House debates
Thursday, 13 August 2009
Questions without Notice
Workplace Relations
3:39 pm
Julie Owens (Parramatta, Australian Labor Party) Share this | Link to this | Hansard source
My question is to the Minister for Education, Minister for Employment and Workplace Relations and Minister for Social Inclusion. Will the Deputy Prime Minister update the House on reactions to the commencement of the new Fair Work Act on 1 July?
Julia Gillard (Lalor, Australian Labor Party, Deputy Prime Minister) Share this | Link to this | Hansard source
I thank the member for Parramatta for her question, and I know that she cares about fairness and decency at work. On 1 July the government’s Fair Work Act came into operation. This is, of course, the act that will make sure Work Choices is buried in a coffin, and the government wants to nail the lid of that coffin shut forever. The Fair Work Act ensures—I quote here one of its objects—that we have a ‘guaranteed safety net’ that:
… can no longer be undermined by the making of statutory individual employment agreements of any kind.
I am asked about reactions to this. Of course, there have been a variety of reactions, but immediately following the promulgation and coming into effect of the Fair Work Act I would have to say the battlelines on fairness and decency at work were well and truly drawn. That is because this book I am holding was published by the member for Warringah—obviously not in the chamber now. But he is a man of uncommon frankness.
Julia Gillard (Lalor, Australian Labor Party, Deputy Prime Minister) Share this | Link to this | Hansard source
I would have to say to my colleague that I actually paid for this copy, because the copy was out of the library—Jenny was using the copy in the library. So I have contributed to the sales of this book. But what we see in this book and what we have seen from the member for Warringah is some honesty, finally, on the position of the Liberal Party about Work Choices.
We know the present leader of the Liberal Party is cowering. He does not want to face the Work Choices debate, so he says Work Choices is dead. We know that the first alternative leader of the Liberal Party, the member for O’Connor, is making a run for the spot, because there is no-one else so uniquely qualified to lead a party of dinosaurs. He is unbeatable in that comparative advantage. If you want to lead dinosaurs then the member for O’Connor is definitely your man. The second alternative for the position of Leader of the Opposition, the member for Goldstein, is pretty much prepared to fight the Work Choices battle, and he is on the record as saying:
Above all, WorkChoices is critical to a strong economy.
So, if he stepped up to the plate, the cowering would be over and the Work Choices battle would be on. But you would have to say that the man with the most honesty and gumption when it comes to this debate is the third alternative Leader of the Opposition, the member for Warringah. When he was giving his round of publicity interviews trying to sell this book, he was asked by Kerry O’Brien on The 7.30 Report:
So you do want to revisit WorkChoices?
The member for Warringah says:
Well, if we are going to have productive workplaces, we can never ring down the curtain on workplace reform.
He then went on to say:
But things, I suspect, will be a little different by the time the next polling day comes around … I think people will be readier for reform from us … than they were at the last election.
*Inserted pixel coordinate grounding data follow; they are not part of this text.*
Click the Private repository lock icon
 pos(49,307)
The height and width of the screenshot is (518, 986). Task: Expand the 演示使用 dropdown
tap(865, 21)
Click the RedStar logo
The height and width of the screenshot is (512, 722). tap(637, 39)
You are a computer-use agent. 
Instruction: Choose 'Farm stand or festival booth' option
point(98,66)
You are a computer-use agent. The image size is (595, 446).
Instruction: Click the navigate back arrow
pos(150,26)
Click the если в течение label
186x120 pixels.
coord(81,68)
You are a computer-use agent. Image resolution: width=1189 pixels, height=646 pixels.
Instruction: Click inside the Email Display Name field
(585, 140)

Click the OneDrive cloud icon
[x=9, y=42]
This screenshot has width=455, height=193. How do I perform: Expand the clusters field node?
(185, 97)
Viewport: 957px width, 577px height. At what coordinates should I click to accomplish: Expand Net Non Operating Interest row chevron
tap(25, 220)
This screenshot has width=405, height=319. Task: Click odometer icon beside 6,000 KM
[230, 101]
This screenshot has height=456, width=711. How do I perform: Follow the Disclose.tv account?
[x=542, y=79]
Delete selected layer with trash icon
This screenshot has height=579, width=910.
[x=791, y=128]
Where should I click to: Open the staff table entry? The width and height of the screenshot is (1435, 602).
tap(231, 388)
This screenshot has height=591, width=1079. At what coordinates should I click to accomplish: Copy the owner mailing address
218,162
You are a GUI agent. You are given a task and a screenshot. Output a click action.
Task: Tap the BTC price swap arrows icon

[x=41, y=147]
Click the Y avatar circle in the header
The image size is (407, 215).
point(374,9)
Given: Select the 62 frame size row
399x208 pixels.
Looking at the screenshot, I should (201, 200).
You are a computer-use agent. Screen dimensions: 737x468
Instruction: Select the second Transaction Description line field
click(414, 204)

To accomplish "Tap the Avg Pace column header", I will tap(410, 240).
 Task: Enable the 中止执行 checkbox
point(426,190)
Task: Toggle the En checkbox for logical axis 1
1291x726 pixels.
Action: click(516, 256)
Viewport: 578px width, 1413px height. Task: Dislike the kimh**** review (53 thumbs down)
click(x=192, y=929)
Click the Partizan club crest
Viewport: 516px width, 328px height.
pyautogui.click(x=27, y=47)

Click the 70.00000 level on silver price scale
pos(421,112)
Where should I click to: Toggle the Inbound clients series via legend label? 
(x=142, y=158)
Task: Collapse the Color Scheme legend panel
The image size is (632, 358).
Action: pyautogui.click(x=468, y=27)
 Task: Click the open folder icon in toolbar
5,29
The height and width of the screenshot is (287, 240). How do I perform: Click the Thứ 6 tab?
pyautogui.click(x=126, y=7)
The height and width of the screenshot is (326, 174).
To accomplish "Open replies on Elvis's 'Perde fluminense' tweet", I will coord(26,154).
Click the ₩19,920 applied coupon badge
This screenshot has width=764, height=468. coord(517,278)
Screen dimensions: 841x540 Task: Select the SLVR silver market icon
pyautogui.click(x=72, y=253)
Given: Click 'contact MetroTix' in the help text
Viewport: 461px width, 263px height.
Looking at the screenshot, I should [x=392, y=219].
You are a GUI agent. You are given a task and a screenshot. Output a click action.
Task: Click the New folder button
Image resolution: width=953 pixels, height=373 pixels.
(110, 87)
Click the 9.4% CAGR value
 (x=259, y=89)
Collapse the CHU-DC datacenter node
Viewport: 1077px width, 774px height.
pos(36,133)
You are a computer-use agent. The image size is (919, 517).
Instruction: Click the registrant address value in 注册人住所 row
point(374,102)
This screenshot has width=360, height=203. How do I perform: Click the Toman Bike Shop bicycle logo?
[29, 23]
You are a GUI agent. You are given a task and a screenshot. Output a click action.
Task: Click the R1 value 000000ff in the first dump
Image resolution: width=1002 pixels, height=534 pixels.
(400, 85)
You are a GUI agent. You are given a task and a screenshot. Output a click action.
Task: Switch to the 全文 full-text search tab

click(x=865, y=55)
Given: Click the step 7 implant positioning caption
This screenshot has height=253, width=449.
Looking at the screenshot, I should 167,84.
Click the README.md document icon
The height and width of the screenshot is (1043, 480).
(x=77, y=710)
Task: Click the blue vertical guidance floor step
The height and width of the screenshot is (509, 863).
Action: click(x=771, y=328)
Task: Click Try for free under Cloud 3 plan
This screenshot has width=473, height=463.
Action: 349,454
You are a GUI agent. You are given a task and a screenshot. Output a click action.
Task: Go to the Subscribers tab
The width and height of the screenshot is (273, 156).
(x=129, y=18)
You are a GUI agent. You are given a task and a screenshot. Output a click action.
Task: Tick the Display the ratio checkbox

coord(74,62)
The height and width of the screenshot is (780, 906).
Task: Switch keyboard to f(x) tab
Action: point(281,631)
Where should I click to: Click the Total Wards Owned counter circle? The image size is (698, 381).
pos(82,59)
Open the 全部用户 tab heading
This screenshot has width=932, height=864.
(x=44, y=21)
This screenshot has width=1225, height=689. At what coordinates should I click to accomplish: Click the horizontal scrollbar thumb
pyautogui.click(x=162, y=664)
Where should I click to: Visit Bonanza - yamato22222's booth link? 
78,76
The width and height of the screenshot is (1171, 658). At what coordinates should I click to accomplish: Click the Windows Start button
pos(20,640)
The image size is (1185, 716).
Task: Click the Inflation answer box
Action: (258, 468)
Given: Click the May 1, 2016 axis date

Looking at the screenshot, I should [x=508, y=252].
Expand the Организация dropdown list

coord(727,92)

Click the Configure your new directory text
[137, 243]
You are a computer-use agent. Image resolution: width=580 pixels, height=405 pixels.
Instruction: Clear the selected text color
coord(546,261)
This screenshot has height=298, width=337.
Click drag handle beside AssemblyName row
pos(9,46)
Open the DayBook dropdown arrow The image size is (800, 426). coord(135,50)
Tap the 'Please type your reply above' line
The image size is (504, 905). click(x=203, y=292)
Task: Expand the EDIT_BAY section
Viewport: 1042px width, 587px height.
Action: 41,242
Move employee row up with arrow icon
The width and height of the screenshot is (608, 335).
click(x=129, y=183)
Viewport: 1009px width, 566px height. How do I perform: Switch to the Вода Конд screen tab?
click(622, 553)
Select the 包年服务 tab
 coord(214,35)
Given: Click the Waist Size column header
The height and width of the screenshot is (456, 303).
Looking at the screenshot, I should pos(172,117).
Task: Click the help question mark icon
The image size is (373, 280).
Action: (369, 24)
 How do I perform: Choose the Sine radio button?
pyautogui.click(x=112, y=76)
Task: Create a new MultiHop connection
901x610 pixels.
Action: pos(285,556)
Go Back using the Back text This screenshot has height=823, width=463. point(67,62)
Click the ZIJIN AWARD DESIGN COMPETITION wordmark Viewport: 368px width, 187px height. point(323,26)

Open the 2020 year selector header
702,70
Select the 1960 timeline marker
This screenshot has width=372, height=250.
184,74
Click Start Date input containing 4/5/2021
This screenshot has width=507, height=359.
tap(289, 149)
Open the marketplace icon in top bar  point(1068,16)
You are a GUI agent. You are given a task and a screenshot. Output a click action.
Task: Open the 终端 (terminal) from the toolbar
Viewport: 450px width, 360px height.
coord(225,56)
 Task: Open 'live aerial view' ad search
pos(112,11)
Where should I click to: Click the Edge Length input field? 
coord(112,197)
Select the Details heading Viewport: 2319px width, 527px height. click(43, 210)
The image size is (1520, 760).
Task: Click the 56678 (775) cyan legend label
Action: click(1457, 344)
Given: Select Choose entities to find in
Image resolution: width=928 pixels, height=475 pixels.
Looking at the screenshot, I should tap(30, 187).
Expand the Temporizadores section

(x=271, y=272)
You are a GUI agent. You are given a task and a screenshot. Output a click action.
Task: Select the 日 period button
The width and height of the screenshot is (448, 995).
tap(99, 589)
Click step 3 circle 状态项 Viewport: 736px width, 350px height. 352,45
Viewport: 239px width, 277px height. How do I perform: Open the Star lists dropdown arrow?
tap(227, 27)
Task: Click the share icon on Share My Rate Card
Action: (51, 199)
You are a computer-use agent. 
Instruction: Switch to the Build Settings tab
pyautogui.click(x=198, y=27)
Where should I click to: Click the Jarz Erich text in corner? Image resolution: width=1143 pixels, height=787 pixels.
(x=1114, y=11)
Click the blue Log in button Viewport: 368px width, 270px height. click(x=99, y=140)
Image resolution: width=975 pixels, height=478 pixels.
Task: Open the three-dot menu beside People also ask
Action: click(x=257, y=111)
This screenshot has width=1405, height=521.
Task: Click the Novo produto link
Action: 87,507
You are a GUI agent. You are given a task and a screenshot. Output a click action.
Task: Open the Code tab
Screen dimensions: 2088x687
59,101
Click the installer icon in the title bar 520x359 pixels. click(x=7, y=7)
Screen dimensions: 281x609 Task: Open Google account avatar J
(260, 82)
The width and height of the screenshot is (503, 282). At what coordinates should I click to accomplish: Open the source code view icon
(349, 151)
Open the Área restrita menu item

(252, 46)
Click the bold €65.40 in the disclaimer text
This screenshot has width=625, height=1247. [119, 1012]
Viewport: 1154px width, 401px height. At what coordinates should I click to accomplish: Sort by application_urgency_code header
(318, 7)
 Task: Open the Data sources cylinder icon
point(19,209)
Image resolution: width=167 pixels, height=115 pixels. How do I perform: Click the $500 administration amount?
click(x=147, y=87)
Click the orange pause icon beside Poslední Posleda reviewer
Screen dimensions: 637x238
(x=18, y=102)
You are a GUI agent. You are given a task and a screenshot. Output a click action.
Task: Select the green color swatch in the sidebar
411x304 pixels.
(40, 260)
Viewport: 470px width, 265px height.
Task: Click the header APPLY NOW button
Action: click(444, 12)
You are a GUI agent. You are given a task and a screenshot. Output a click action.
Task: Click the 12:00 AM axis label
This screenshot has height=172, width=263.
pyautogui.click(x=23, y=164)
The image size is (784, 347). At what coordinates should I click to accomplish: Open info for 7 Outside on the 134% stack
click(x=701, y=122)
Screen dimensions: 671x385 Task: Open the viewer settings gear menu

Then he has added to the 7.30 Report comments today in this House, where he said that he claimed as an important part of productivity ‘the ability to offer people a statutory non-union individual contract’—his words, not mine.
Christopher Pyne (Sturt, Liberal Party, Shadow Minister for Education, Apprenticeships and Training) Share this | Link to this | Hansard source
Mr Speaker, on a point of order: while the standing orders are silent on the matter, I would ask you to rule on whether it is appropriate for a secondary book launch to occur in question time.
Harry Jenkins (Speaker) Share this | Link to this | Hansard source
I am pretty sure that the Manager of Opposition Business understands that that was not a point of order and is in fact an abuse of points of order.
Julia Gillard (Lalor, Australian Labor Party, Deputy Prime Minister) Share this | Link to this | Hansard source
I well and truly understand the sensitivity of the member for Sturt about anything that promotes the member for Warringah, who is obviously after his job as Manager of Opposition Business. I have a position in that debate: the member for Warringah would be a lot better at the job. There is no doubt about that. But moving past the member for Sturt’s sensitivity, obviously with these quotes from Tony Abbott we are well and truly seeing a return of the Work Choices debate. What I would ask the member for Warringah is: can he really say to the Australian people that Australian workplace agreements that strip away pay and conditions for working people are more appropriate during a global recession? Can he really say that during a global recession what Australians want is Australian workplace agreements that would enable their entitlement to redundancy to be stripped away, which would enable them to be dismissed for no reason at all? I thank the member for Warringah for his honesty, I thank him for the title of his book—Battlelinesbecause he is absolutely right. When it comes to the debate for fairness and decency at work the battlelines are drawn: this side of the House standing for decency and that side of the House standing, as always, for Work Choices, no matter who leads them and no matter how many of them the Liberal Party goes through.